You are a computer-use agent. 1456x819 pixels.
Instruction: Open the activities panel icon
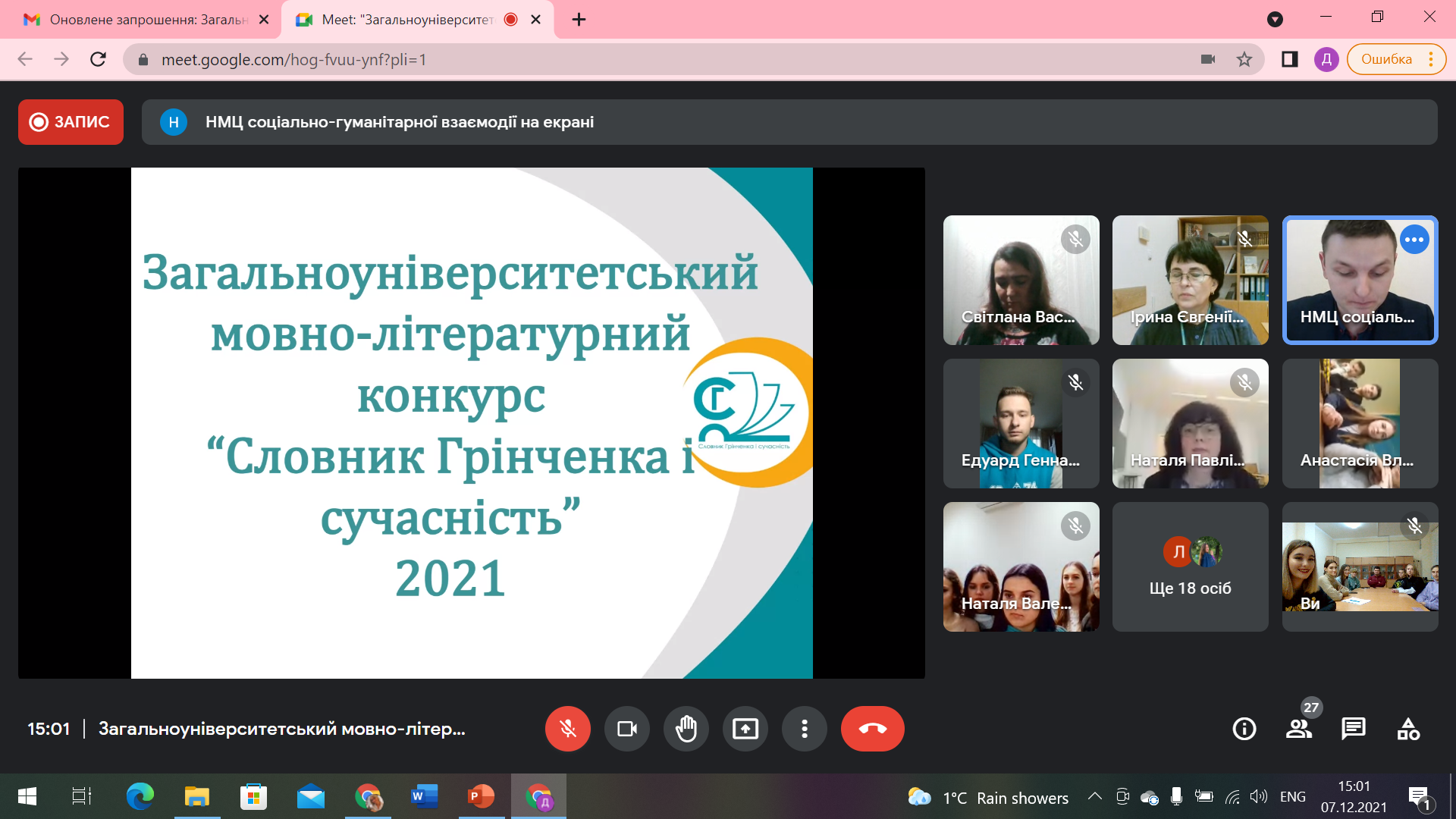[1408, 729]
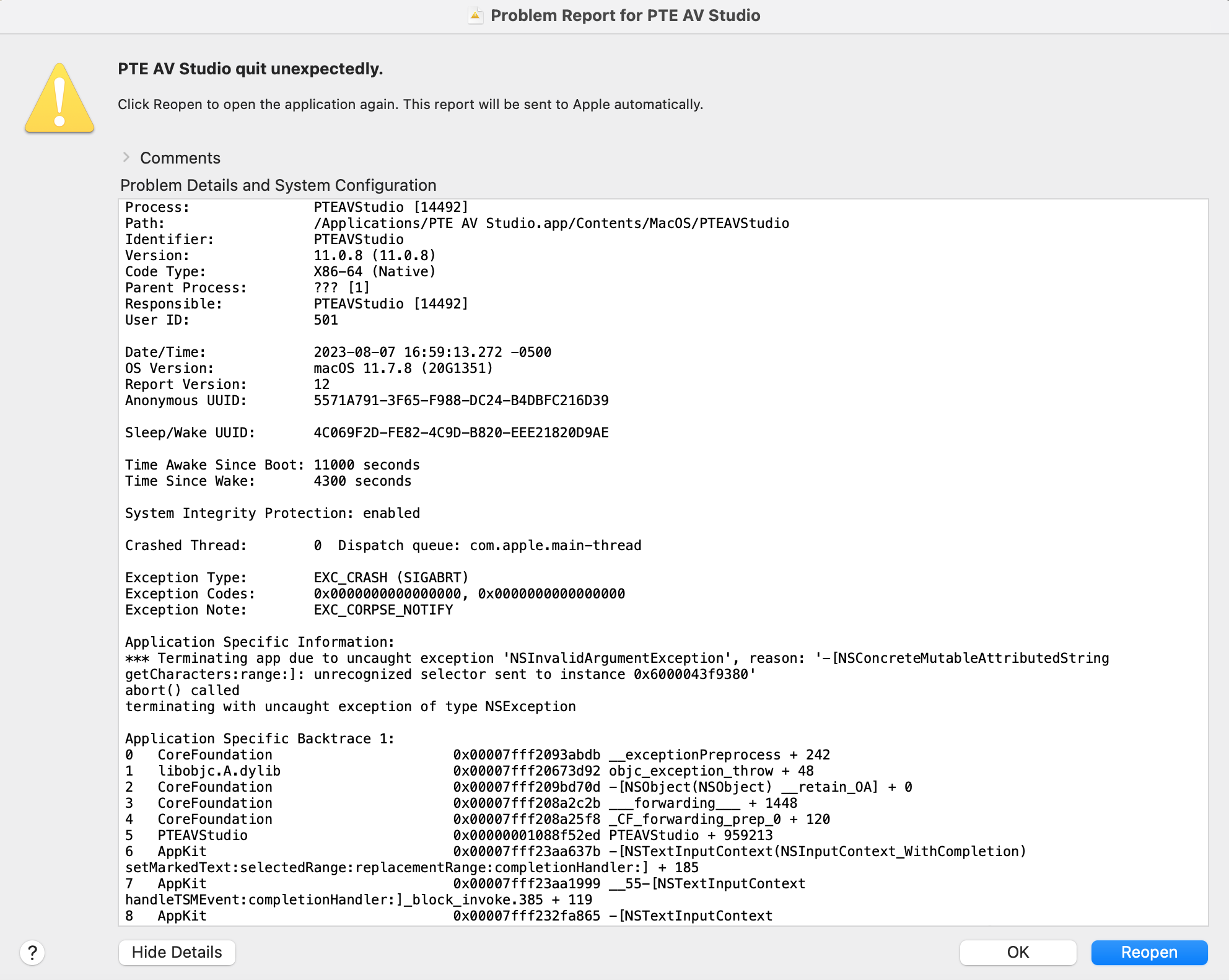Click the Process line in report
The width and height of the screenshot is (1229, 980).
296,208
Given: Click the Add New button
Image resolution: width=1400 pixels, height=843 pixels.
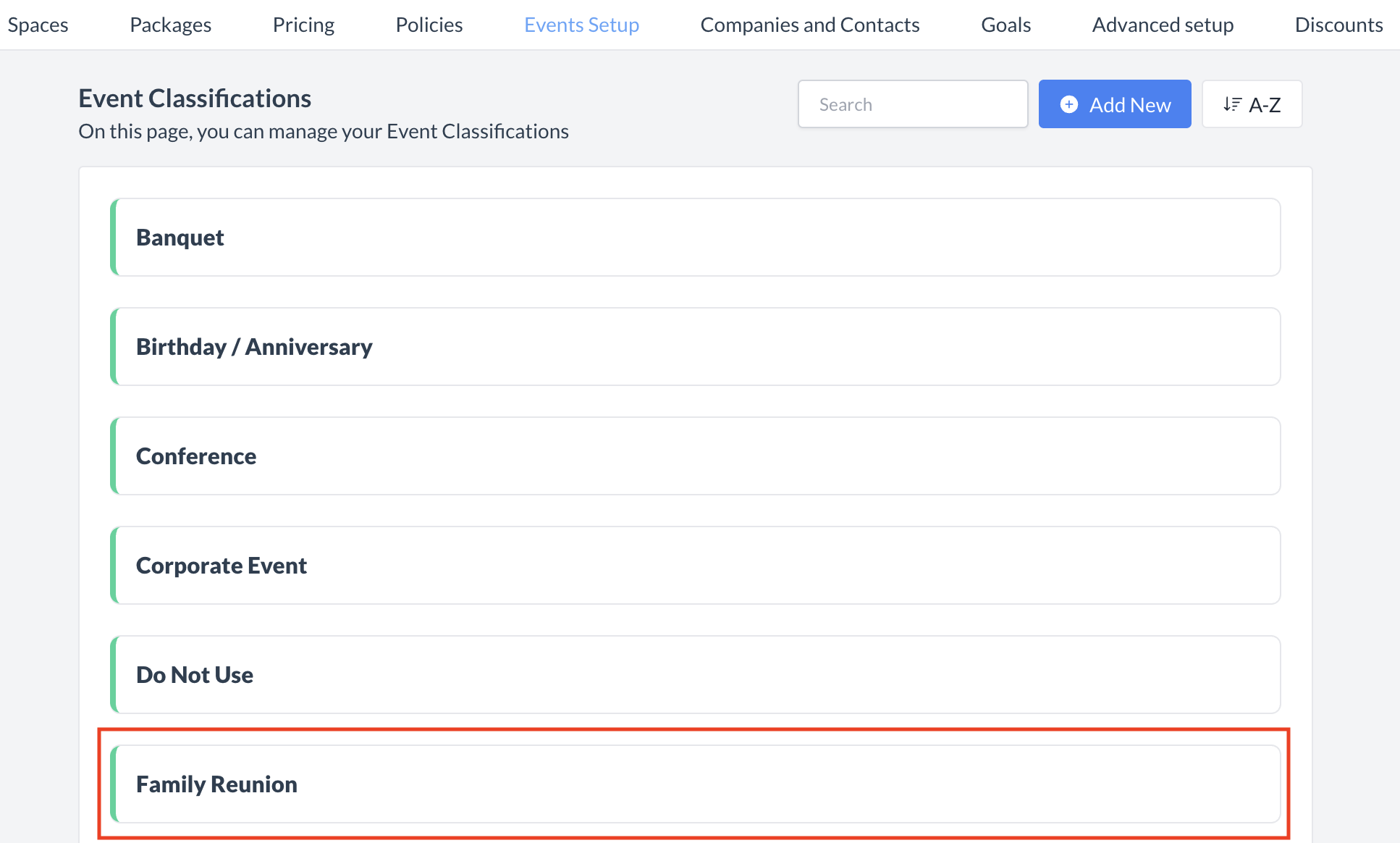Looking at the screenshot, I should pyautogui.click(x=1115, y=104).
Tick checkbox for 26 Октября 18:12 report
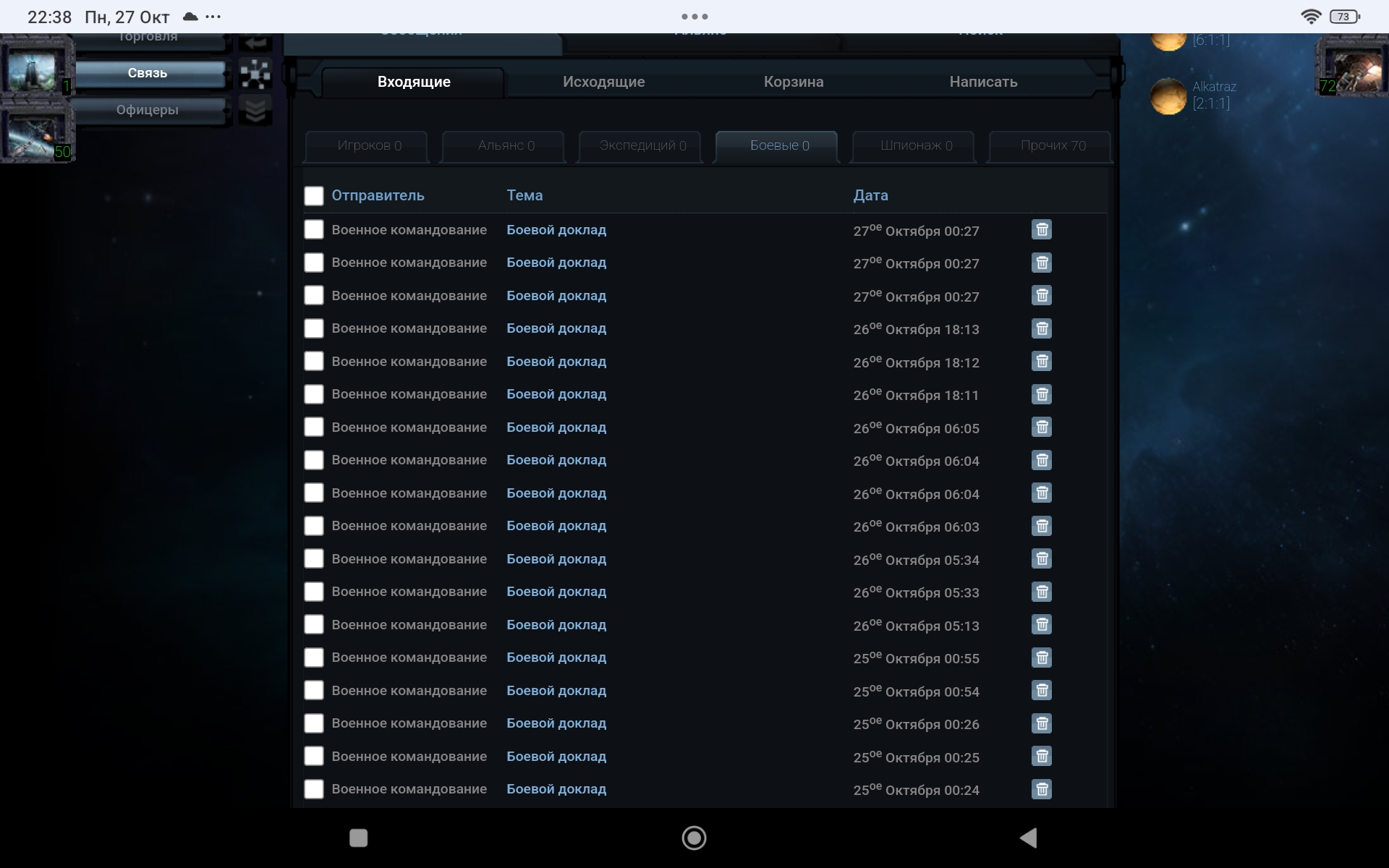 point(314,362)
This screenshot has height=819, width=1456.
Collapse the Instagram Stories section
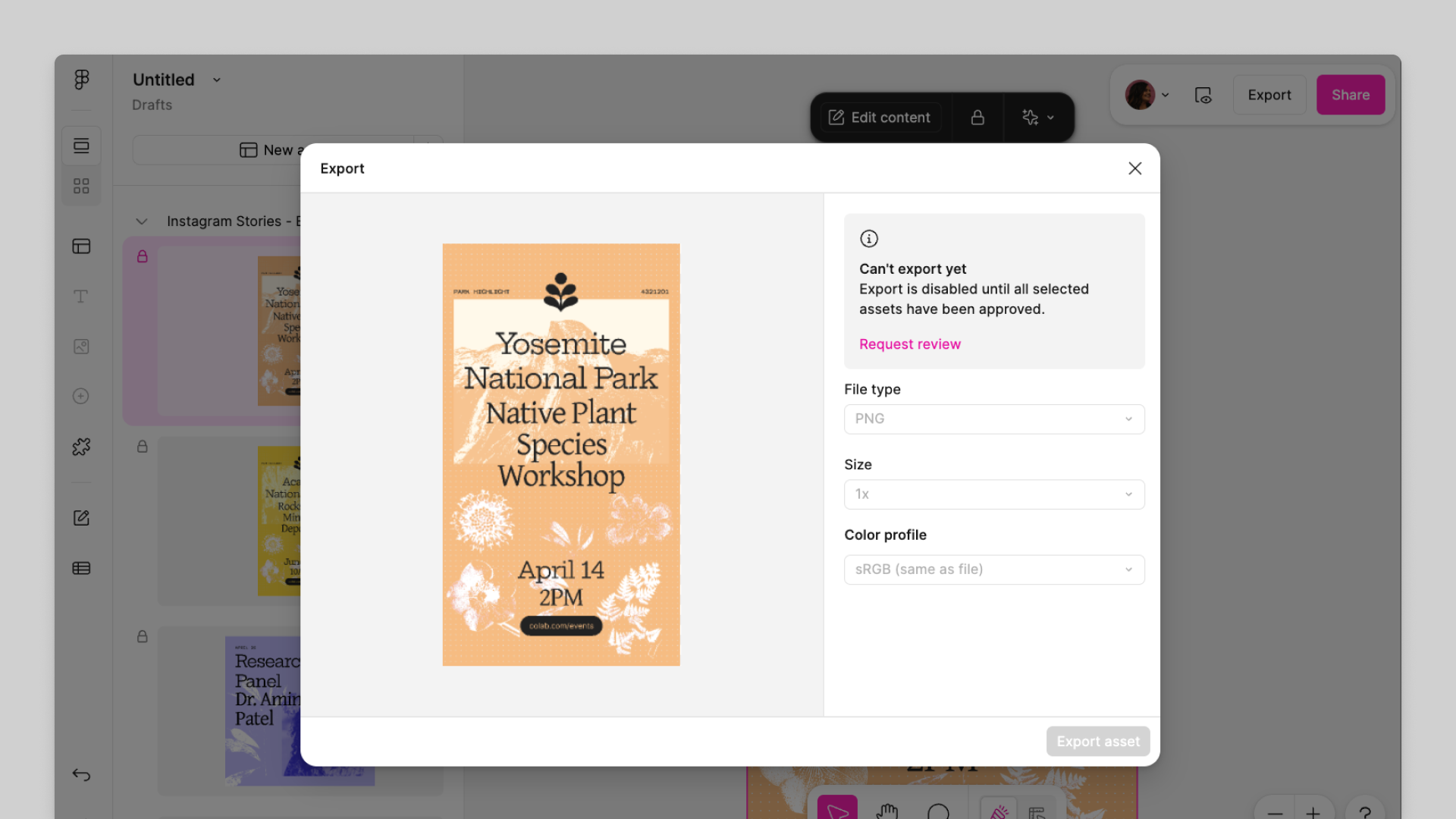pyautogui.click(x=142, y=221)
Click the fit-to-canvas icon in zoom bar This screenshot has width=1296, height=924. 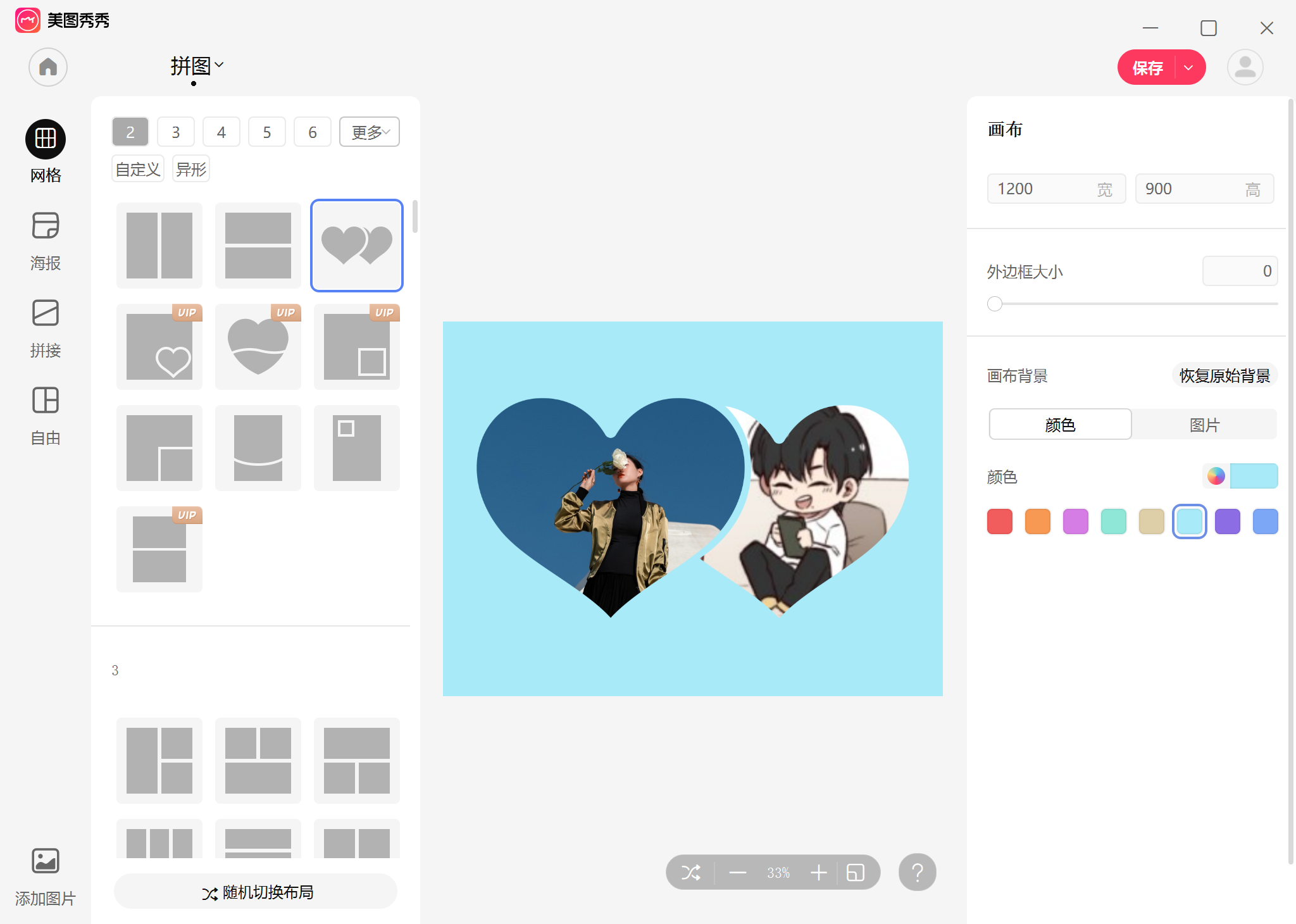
----
• Problem to solve: Working from the lines above, reproduce the material exactly and exclude its pictures.

• Answer space:
You are a computer-use agent. 1456x819 pixels.
Instruction: Open the activities panel icon
[1408, 729]
Click the Process line in report
The width and height of the screenshot is (1229, 980).
296,208
Given: Click the Add New button
Image resolution: width=1400 pixels, height=843 pixels.
Looking at the screenshot, I should pyautogui.click(x=1115, y=104).
Tick checkbox for 26 Октября 18:12 report
 point(314,362)
This screenshot has height=819, width=1456.
Collapse the Instagram Stories section
pyautogui.click(x=142, y=221)
Click the fit-to-canvas icon in zoom bar This screenshot has width=1296, height=924. 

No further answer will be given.